Bila melihat geliat industri otomotif nasional memang kurang bergairah. Apalagi, serbuan mobil-mobil luar negeri tengah gencar, pemerintah masih kurang menaruh perhatian untuk mobnas. 

Padahal, Indonesia memiliki pasar yang cukup terbuka lebar untuk produk-produk otomotif besutan dalam negeri. Tak hanya itu, masalah sumber daya manusia (SDM) dalam negeri cukup melimpah. Ini dibuktikan Tim dari ITS Surabaya berhasil menjuarai kompetisi bergengsi di dunia otomotif dalam Shell Eco Marathon di Malaysia. 

Bicara pasar, yang menjadi persoalan apakah pasar menerima merk sendiri. Apalagi, masyarakat lebih bangga menggunakan mobil produksi luar negeri.
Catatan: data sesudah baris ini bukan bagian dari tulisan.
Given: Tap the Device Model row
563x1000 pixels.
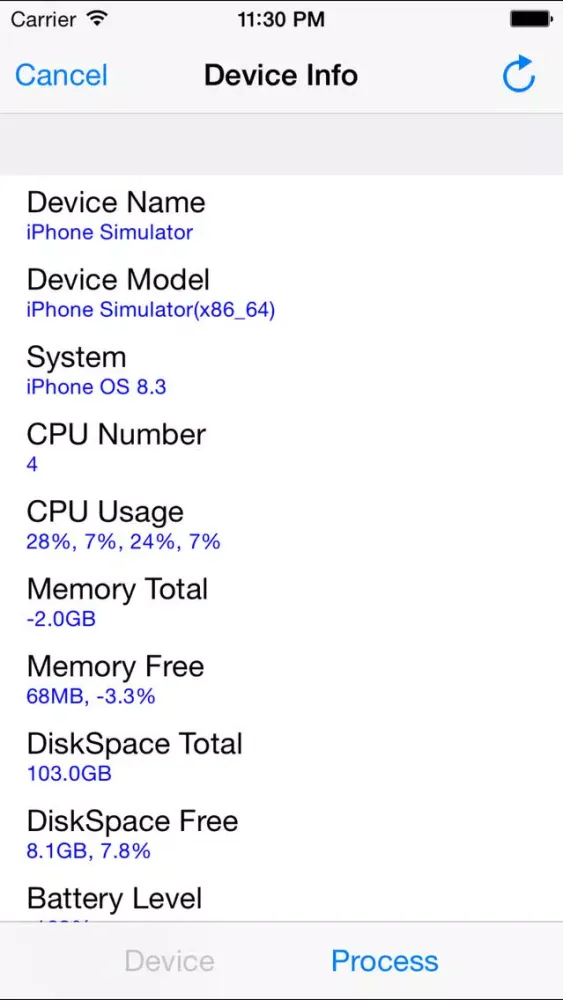Looking at the screenshot, I should 281,292.
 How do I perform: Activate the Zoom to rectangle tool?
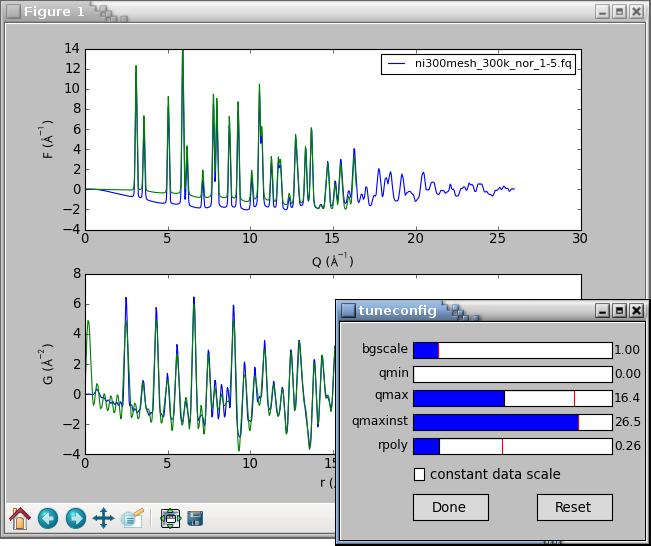(131, 518)
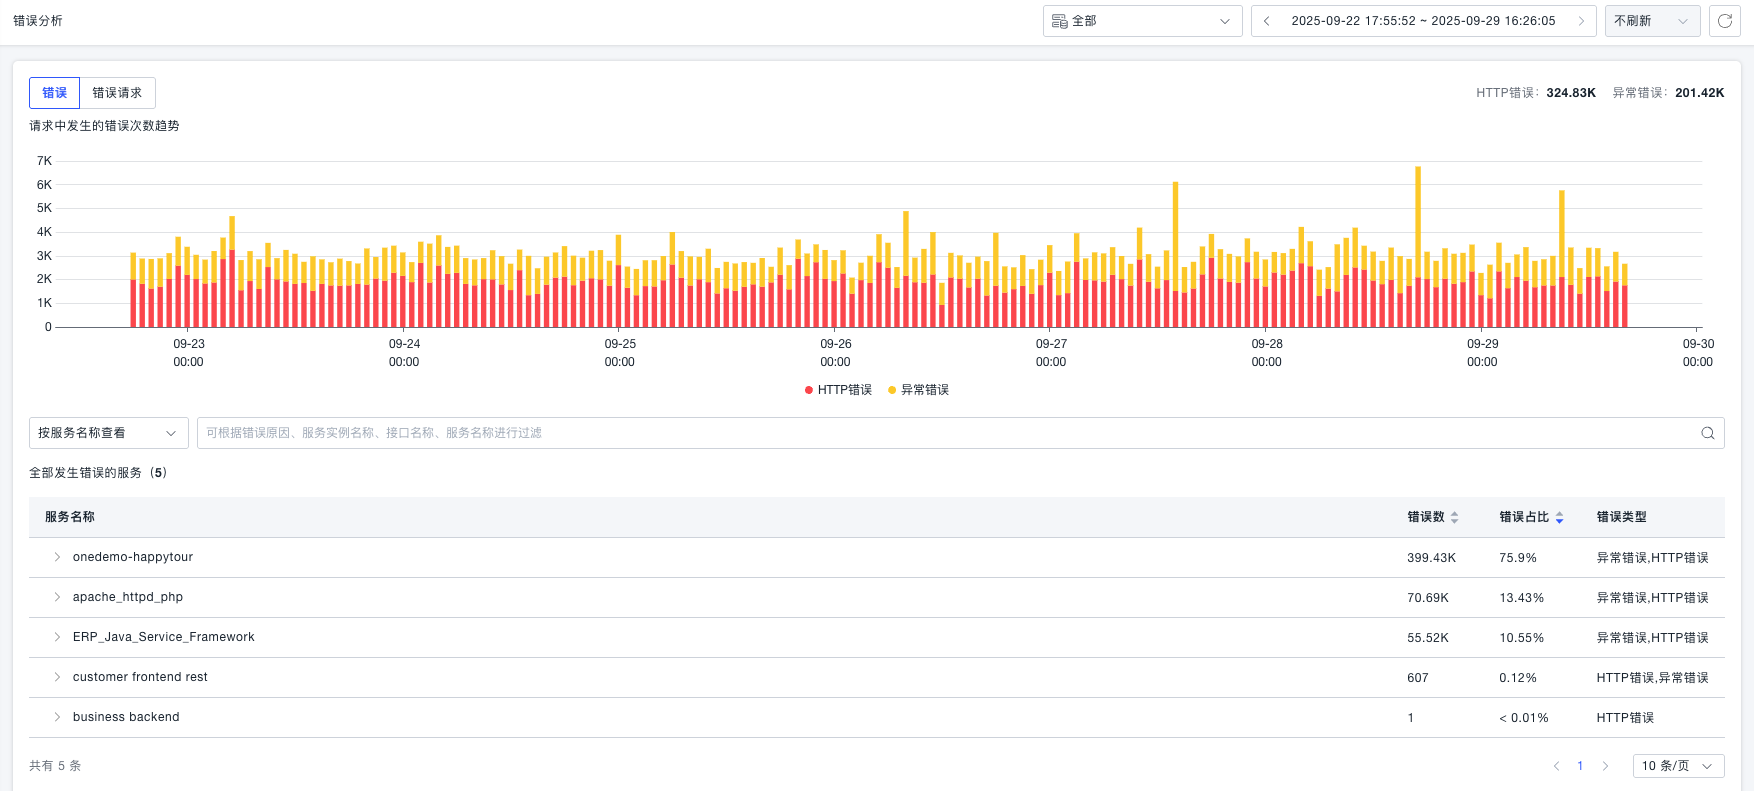Select the 错误 tab
This screenshot has width=1754, height=791.
pos(55,93)
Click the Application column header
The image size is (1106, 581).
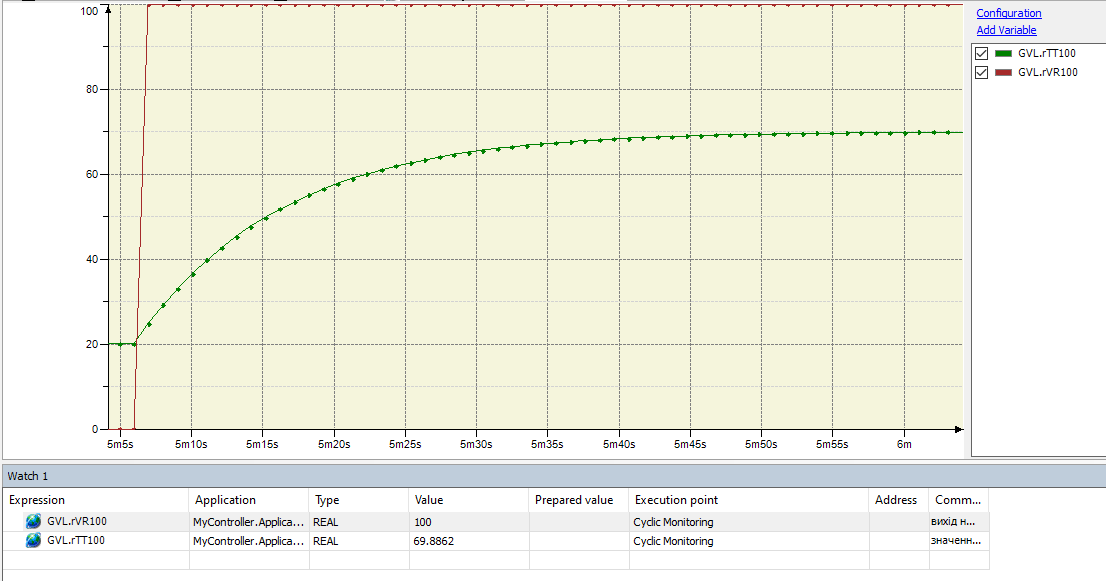(225, 500)
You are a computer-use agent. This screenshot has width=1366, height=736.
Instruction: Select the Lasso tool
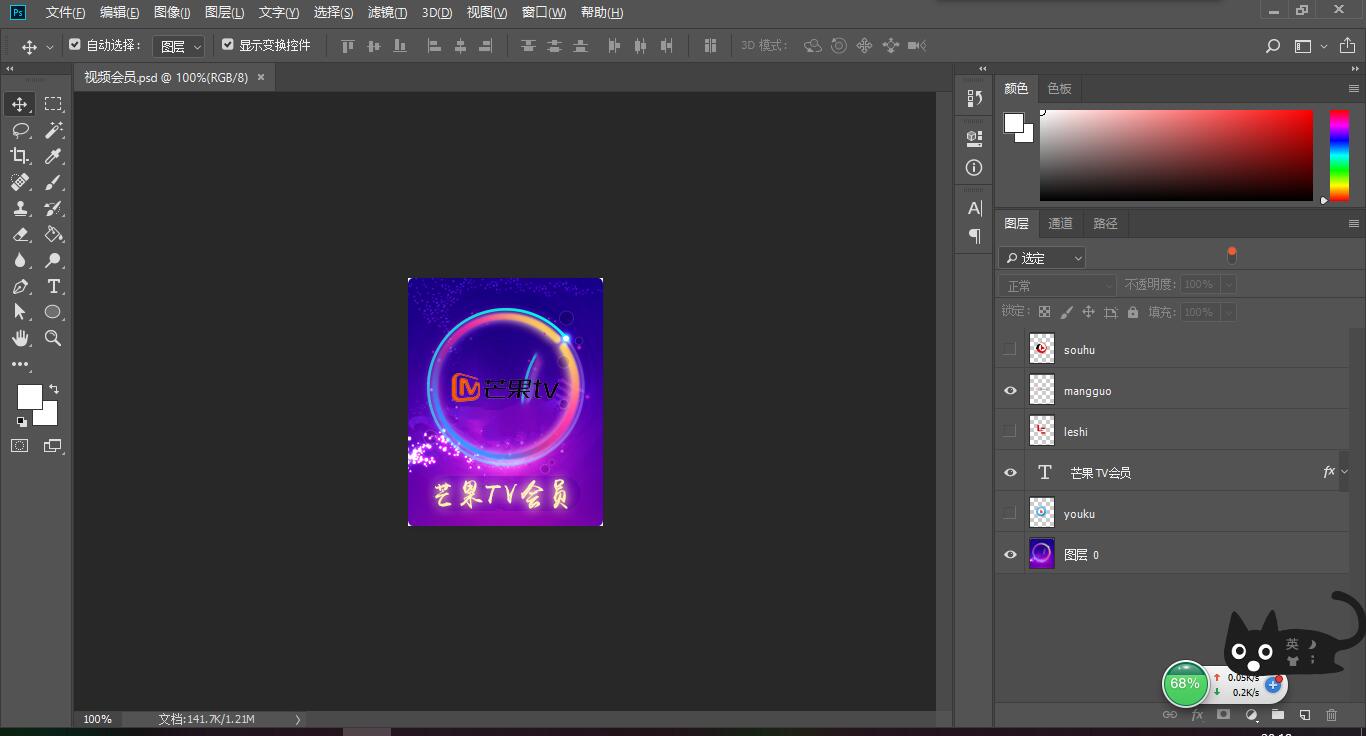coord(20,130)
Padahal dengan membeli mobil luar negeri sama halnya menguntungkan produsen di negera lain. 

Misalanya, dalam produksi mobil Toyota Avanza oleh Principle Enginer ditekan biaya produksi sekira Rp60 Juta dan kenyataannya Mobil Toyota Avanza dijual dengan harga Rp130 jutaan. 

Masalah kebijakan pemerintah juga jadi soal. Pemerintah harus berani membatasi produksi mobil luar negeri, dan  beralih ke industri mobil nasional yang serius. Baik dari segi desain, kenyamanan serta kapasitas mobil juga harus diperhatikan.

"Saya kira kita mampu kok. Dengan begitu kalau tidak ada mobil luar negeri, orang Indonesia harus membeli mobil dalam negeri," kata Mahasiswa semester 9 ini. 

Malaysia dengan Protonnya bisa dicontoh, dukungan melalui kebijakan pemerintah Malaysia dengan mengeluarkan pajak kendaraan luar negeri jauh lebih mahal. Namun, untuk mobil dalam negeri pajaknya sengaja dibuat murah. "Masak seperti itu Indonesia tidak bisa," cetus putra pertama pasangan Tanto Primodianto dan Hartatik Retno Wulandari ini.

Sementara soal kualitas SDM, tentunya Indoensia tidak kalah dengan Malaysia. Banyak beberapa dosen-dosen di negeri Jiran itu berasal dari Indonesia. Dan diperkirakan banyak orang Indonesia yang terlibat dalam industri mobil Proton itu. 

Tak ketinggalan, Mahasiswa Indonesia jauh lebih unggul. Saat di ajang SEM 2011 itu Malaysia hanya mendapatkan juara di bidang kelistrikan melalui teknologi UTS. Itupun, katanya, yang bekerja bukan dari Mahasiswa Malaysia asli melainkan Mahasiswa asal Jerman hasil program pertukaran pelajar. Beberapa, mahasiswa asli Malaysia hanya terlibat saja. "saya tahu karena memang Pit-nya Malaysia berada di samping Pit-kami," tuturnya.

Kedepan, Eko yakin anak-anak muda Indonesia masih ada potensi. Asalkan pemerintah juga mendukung. Eko yakin rasa nasionalisme masyarakat indonesia masih ada hanya saja masih memmbutuhkan sentuhan-sentuhan lagi. 

Kenal Otomotif di Kampus 

Eko yang dipercaya sebagai ketua tim saat berlaga di Malaysia, ternyata baru mengenal otomotif sejak di bangku kuliah. Awalnya, dia bukanlah penghobby otomotif. Tapi, siapa sangka Eko sukses membawa timnya juara utama di ajang internasional itu.

"Ya mulai masuk sebagai mahasiswa baru ini saya berkenalan dengan bengkel yang ada di kampus. Sebelumnya memang tidak pernah bersinggungan. Jangankan membongkar sepeda yang namanya seker (piston) saja saya tidak tahu," kata mahasiswa yang akrab disapa Eko ketiks ditemui okezone di rumah kontrakkan mahasiswa di jalan Mleto, Surabaya.

Ia menceritakan, sedikitpun tidak ada latar belakang sebagai 'orang otomotif'. Bahkan darah yang mengalir di tubuhnya pun tidak ada yang berbau otomotif. Ayahnya PNS di Banyuwangi, ibunya guru SMK. 

Sering diskusi dengan beberapa orang di bengkel kampus, akhirnya timbul kecintaan terhadap otomotif. "Ada yang nyelutuk, masak anak mesin nggak bisa bongkar sepeda motor. Ini yang justru jadi motivasi saya," jelasnya.

Hingga akhirnya, Eko dipercaya sebagai Ketua Devisi Roda Dua di bengkel itu. Berangkat dari situ muncul beragam ide dan semakin banyak bereksperimen.